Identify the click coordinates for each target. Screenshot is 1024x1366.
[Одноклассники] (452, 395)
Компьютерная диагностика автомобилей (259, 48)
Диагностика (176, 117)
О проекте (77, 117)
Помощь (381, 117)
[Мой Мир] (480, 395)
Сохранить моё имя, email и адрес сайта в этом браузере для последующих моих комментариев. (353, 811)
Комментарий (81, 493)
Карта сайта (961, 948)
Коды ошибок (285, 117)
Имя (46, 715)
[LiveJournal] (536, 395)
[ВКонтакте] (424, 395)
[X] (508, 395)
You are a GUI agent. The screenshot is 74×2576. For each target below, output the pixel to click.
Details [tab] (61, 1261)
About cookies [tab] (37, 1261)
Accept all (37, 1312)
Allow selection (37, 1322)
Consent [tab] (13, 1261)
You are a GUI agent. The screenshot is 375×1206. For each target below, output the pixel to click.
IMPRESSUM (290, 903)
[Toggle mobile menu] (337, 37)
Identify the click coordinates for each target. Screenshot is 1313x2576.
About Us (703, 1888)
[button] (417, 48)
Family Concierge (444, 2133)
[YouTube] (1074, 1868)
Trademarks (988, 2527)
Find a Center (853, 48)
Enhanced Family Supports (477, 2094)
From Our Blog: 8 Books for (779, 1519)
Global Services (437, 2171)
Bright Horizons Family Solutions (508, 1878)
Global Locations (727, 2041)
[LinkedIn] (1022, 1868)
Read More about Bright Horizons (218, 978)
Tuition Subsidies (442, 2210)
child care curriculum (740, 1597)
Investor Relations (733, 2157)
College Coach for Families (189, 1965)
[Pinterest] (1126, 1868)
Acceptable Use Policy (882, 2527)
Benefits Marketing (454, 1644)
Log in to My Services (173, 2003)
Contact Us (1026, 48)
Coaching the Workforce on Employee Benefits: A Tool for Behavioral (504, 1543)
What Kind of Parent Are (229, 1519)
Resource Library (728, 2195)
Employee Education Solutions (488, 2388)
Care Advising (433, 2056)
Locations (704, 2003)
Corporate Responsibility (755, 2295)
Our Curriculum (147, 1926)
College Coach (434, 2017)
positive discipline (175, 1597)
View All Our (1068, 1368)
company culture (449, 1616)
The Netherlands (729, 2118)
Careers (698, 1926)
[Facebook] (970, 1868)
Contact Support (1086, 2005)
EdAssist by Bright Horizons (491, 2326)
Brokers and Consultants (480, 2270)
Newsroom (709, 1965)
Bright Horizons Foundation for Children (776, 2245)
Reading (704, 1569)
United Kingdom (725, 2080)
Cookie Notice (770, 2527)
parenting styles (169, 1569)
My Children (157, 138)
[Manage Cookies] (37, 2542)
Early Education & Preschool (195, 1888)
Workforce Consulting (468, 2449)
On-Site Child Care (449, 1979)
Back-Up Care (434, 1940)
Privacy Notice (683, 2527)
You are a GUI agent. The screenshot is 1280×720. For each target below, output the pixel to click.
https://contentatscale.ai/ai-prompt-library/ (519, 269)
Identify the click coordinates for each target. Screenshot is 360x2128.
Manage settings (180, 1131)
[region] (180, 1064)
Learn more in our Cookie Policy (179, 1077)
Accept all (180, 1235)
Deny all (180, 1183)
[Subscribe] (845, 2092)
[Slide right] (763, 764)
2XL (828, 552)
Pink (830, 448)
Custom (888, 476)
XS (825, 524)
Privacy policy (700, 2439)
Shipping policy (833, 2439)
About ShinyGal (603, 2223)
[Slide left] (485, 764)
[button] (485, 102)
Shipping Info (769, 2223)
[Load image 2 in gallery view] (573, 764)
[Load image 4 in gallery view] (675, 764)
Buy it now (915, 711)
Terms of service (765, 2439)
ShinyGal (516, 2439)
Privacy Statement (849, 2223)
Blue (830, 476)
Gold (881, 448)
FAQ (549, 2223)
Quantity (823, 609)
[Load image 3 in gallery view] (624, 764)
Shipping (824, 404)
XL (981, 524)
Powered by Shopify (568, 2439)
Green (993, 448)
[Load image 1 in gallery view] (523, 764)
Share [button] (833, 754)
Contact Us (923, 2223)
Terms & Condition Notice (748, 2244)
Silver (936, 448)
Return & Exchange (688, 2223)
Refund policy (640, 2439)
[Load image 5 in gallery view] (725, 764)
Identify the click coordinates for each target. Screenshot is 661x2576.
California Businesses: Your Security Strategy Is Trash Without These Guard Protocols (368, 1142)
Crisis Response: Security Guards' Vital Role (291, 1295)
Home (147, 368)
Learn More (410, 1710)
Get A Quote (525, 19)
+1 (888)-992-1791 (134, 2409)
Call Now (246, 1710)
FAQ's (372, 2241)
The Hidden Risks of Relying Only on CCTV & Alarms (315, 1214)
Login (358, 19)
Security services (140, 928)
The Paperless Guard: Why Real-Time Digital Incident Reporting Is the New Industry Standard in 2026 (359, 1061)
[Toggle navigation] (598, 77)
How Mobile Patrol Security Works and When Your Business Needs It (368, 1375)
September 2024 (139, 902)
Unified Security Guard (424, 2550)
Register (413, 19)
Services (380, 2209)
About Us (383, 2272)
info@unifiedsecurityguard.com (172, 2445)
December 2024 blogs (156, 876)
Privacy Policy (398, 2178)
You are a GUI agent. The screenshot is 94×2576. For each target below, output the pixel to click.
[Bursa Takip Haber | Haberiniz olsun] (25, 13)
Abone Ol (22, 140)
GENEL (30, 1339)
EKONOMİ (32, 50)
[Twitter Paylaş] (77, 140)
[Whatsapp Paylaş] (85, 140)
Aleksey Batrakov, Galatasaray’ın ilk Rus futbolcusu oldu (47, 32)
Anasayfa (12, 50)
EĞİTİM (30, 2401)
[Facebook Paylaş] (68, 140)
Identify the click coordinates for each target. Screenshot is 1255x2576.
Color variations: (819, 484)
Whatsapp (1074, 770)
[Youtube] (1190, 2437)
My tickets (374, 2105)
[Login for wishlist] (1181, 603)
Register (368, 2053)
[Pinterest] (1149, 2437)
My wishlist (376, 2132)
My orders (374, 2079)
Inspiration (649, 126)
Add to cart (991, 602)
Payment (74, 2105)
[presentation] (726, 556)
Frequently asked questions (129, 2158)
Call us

════════════════════

PROBLEM DETAILS: Reproduce every item above, substituting "Tuition Grants" for "Tuition Subsidies" and leaving everything else unchanged.

TASK OUTPUT:
Identify the click coordinates for each target. Screenshot is 1024x1366.
[Одноклассники] (452, 395)
Компьютерная диагностика автомобилей (259, 48)
Диагностика (176, 117)
О проекте (77, 117)
Помощь (381, 117)
[Мой Мир] (480, 395)
Сохранить моё имя, email и адрес сайта в этом браузере для последующих моих комментариев. (353, 811)
Комментарий (81, 493)
Карта сайта (961, 948)
Коды ошибок (285, 117)
Имя (46, 715)
[LiveJournal] (536, 395)
[ВКонтакте] (424, 395)
[X] (508, 395)
You are a GUI agent. The screenshot is 74×2576. For each target below, output the pixel to click.
Details [tab] (61, 1261)
About cookies [tab] (37, 1261)
Accept all (37, 1312)
Allow selection (37, 1322)
Consent [tab] (13, 1261)
You are a GUI agent. The screenshot is 375×1206. For each target below, output the pixel to click.
IMPRESSUM (290, 903)
[Toggle mobile menu] (337, 37)
Identify the click coordinates for each target. Screenshot is 1313x2576.
About Us (703, 1888)
[button] (417, 48)
Family Concierge (444, 2133)
[YouTube] (1074, 1868)
Trademarks (988, 2527)
Find a Center (853, 48)
Enhanced Family Supports (477, 2094)
From Our Blog: 8 Books for (779, 1519)
Global Services (437, 2171)
Bright Horizons Family Solutions (508, 1878)
Global Locations (727, 2041)
[LinkedIn] (1022, 1868)
Read More about Bright Horizons (218, 978)
Tuition Grants (442, 2210)
child care curriculum (740, 1597)
Investor Relations (733, 2157)
College Coach for Families (189, 1965)
[Pinterest] (1126, 1868)
Acceptable Use Policy (882, 2527)
Benefits Marketing (454, 1644)
Log in to My Services (173, 2003)
Contact Us (1026, 48)
Coaching the Workforce on Employee Benefits: A Tool for Behavioral (504, 1543)
What Kind of Parent Are (229, 1519)
Resource Library (728, 2195)
Employee Education Solutions (488, 2388)
Care Advising (433, 2056)
Locations (704, 2003)
Corporate Responsibility (755, 2295)
Our Curriculum (147, 1926)
College Coach (434, 2017)
positive discipline (175, 1597)
View All Our (1068, 1368)
company culture (449, 1616)
The Netherlands (729, 2118)
Careers (698, 1926)
[Facebook] (970, 1868)
Contact Support (1086, 2005)
EdAssist by Bright Horizons (491, 2326)
Brokers and Consultants (480, 2270)
Newsroom (709, 1965)
Bright Horizons Foundation for Children (776, 2245)
Reading (704, 1569)
United Kingdom (725, 2080)
Cookie Notice (770, 2527)
parenting styles (169, 1569)
My Children (157, 138)
[Manage Cookies] (37, 2542)
Early Education & Preschool (195, 1888)
Workforce Consulting (468, 2449)
On-Site Child Care (449, 1979)
Back-Up Care (434, 1940)
Privacy Notice (683, 2527)
You are a GUI agent. The screenshot is 1280×720. For each target below, output the pixel to click.
https://contentatscale.ai/ai-prompt-library/ (519, 269)
Identify the click coordinates for each target. Screenshot is 360x2128.
Manage settings (180, 1131)
[region] (180, 1064)
Learn more in our Cookie Policy (179, 1077)
Accept all (180, 1235)
Deny all (180, 1183)
[Subscribe] (845, 2092)
[Slide right] (763, 764)
2XL (828, 552)
Pink (830, 448)
Custom (888, 476)
XS (825, 524)
Privacy policy (700, 2439)
Shipping policy (833, 2439)
About ShinyGal (603, 2223)
[Slide left] (485, 764)
[button] (485, 102)
Shipping Info (769, 2223)
[Load image 2 in gallery view] (573, 764)
[Load image 4 in gallery view] (675, 764)
Buy it now (915, 711)
Terms of service (765, 2439)
ShinyGal (516, 2439)
Privacy Statement (849, 2223)
Blue (830, 476)
Gold (881, 448)
FAQ (549, 2223)
Quantity (823, 609)
[Load image 3 in gallery view] (624, 764)
Shipping (824, 404)
XL (981, 524)
Powered by Shopify (568, 2439)
Green (993, 448)
[Load image 1 in gallery view] (523, 764)
Share [button] (833, 754)
Contact Us (923, 2223)
Terms & Condition Notice (748, 2244)
Silver (936, 448)
Return & Exchange (688, 2223)
Refund policy (640, 2439)
[Load image 5 in gallery view] (725, 764)
Identify the click coordinates for each target. Screenshot is 661x2576.
California Businesses: Your Security Strategy Is Trash Without These Guard Protocols (368, 1142)
Crisis Response: Security Guards' Vital Role (291, 1295)
Home (147, 368)
Learn More (410, 1710)
Get A Quote (525, 19)
+1 (888)-992-1791 (134, 2409)
Call Now (246, 1710)
FAQ's (372, 2241)
The Hidden Risks of Relying Only on CCTV & Alarms (315, 1214)
Login (358, 19)
Security services (140, 928)
The Paperless Guard: Why Real-Time Digital Incident Reporting Is the New Industry Standard in 2026 (359, 1061)
[Toggle navigation] (598, 77)
How Mobile Patrol Security Works and When Your Business Needs It (368, 1375)
September 2024 (139, 902)
Unified Security Guard (424, 2550)
Register (413, 19)
Services (380, 2209)
About Us (383, 2272)
info@unifiedsecurityguard.com (172, 2445)
December 2024 blogs (156, 876)
Privacy Policy (398, 2178)
You are a GUI agent. The screenshot is 94×2576. For each target below, output the pixel to click.
[Bursa Takip Haber | Haberiniz olsun] (25, 13)
Abone Ol (22, 140)
GENEL (30, 1339)
EKONOMİ (32, 50)
[Twitter Paylaş] (77, 140)
[Whatsapp Paylaş] (85, 140)
Aleksey Batrakov, Galatasaray’ın ilk Rus futbolcusu oldu (47, 32)
Anasayfa (12, 50)
EĞİTİM (30, 2401)
[Facebook Paylaş] (68, 140)
Identify the click coordinates for each target. Screenshot is 1255x2576.
Color variations: (819, 484)
Whatsapp (1074, 770)
[Youtube] (1190, 2437)
My tickets (374, 2105)
[Login for wishlist] (1181, 603)
Register (368, 2053)
[Pinterest] (1149, 2437)
My wishlist (376, 2132)
My orders (374, 2079)
Inspiration (649, 126)
Add to cart (991, 602)
Payment (74, 2105)
[presentation] (726, 556)
Frequently asked questions (129, 2158)
Call us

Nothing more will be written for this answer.